The questions of the Advent season of questions culminate, it seems to me, in The Feast of St. Thomas, the Advent Saint par excellence. His feast falls, appropriately enough, about the time of the winter solstice, the darkest time of nature’s year, and yet heralds the coming of the Light of God in the Incarnation of Jesus Christ. St. Thomas is an especially important part of the Advent preparations for Christmas.

And yet, there is a paradox. Rather than the intensity of explicit questions, such as the barrage of questions belonging to Sunday’s Gospel (Advent IV), known as the witness of John, meaning John the Baptist, with the heightened sense of wonder of the question, “who art thou?” which turn us to Christ, with The Feast of St. Thomas we are given a wonderful statement of faith which illumines the entire mystery of the Incarnation. “My Lord, and my God,” Thomas proclaims in the presence of the risen Christ behind the closed doors of the Upper Room in Jerusalem, eight days after the Resurrection. How does this story relate to Advent?

Because it illumines the radical nature of redemption which lies at the heart of Christ’s Nativity and to the deeper meaning of the Advent. Because it is the answer to the implicit question of Thomas which goes to the heart of the Christian faith. Because it challenges us all about our personal relation to God in Jesus Christ.

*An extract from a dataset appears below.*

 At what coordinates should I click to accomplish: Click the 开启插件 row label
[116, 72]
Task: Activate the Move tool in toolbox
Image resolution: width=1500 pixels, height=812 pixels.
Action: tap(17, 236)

One of the darknesses of our world and day is the darkness of doubt and uncertainty about, well, almost everything, but certainly about God and religion. Thomas is traditionally known as doubting Thomas because of this Gospel scene. “Except I shall see in his hands the print of the nails, and put my finger into the print of the nails, and thrust my hand into his side, I will not believe.” He is not prepared to take on faith – on the authority of the other disciples – the news of the Risen Christ who had appeared to them. His eloquent though conditional sentence is a question about the reality of the Incarnate Christ and the truth of the Resurrection. He seems to be saying, ‘I will not believe unless I see and touch with mine own eyes, fingers and hands.’ He speaks to a kind of empirical necessity.